• WHAT IS BEING ASKED: What is the number of lines in this listing that include "agent"? Answer with that number only.

• DATA:
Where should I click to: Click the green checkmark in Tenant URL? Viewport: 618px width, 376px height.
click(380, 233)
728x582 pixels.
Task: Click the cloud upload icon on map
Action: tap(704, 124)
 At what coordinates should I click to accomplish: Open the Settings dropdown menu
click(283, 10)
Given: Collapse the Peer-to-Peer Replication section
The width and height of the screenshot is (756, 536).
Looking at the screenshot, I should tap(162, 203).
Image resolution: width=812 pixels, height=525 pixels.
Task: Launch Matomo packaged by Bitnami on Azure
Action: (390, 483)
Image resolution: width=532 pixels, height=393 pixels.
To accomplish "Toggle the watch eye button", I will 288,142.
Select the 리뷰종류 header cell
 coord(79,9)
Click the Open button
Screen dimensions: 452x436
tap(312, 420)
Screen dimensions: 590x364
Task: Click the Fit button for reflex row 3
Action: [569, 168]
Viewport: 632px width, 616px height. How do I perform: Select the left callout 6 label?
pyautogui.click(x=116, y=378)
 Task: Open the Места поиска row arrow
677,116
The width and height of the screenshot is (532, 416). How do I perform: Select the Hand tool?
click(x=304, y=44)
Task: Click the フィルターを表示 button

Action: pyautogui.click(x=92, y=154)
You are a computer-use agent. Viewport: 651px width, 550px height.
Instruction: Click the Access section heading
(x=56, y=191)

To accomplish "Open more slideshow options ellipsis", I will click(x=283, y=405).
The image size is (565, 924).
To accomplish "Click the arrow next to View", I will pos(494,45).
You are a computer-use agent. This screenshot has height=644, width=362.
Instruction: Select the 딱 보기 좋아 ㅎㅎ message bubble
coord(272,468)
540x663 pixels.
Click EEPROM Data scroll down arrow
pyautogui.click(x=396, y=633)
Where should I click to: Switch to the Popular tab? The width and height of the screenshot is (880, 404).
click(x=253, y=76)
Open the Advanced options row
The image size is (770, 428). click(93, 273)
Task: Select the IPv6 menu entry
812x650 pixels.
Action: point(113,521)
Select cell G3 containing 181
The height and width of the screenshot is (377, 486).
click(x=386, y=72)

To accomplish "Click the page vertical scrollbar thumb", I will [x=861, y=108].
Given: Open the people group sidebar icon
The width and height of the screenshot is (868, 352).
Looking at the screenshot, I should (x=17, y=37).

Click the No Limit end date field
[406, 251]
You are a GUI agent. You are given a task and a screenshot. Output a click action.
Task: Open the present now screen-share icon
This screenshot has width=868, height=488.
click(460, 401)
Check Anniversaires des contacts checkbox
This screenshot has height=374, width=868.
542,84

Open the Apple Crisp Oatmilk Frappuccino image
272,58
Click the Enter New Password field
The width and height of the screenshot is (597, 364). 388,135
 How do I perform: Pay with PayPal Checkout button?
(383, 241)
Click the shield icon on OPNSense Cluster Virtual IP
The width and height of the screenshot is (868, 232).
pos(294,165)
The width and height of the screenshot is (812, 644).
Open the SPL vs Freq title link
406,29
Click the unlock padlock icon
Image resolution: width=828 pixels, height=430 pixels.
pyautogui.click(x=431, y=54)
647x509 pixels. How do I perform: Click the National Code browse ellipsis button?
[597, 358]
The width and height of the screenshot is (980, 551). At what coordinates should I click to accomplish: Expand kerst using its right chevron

• EXERCISE RESPONSE: 3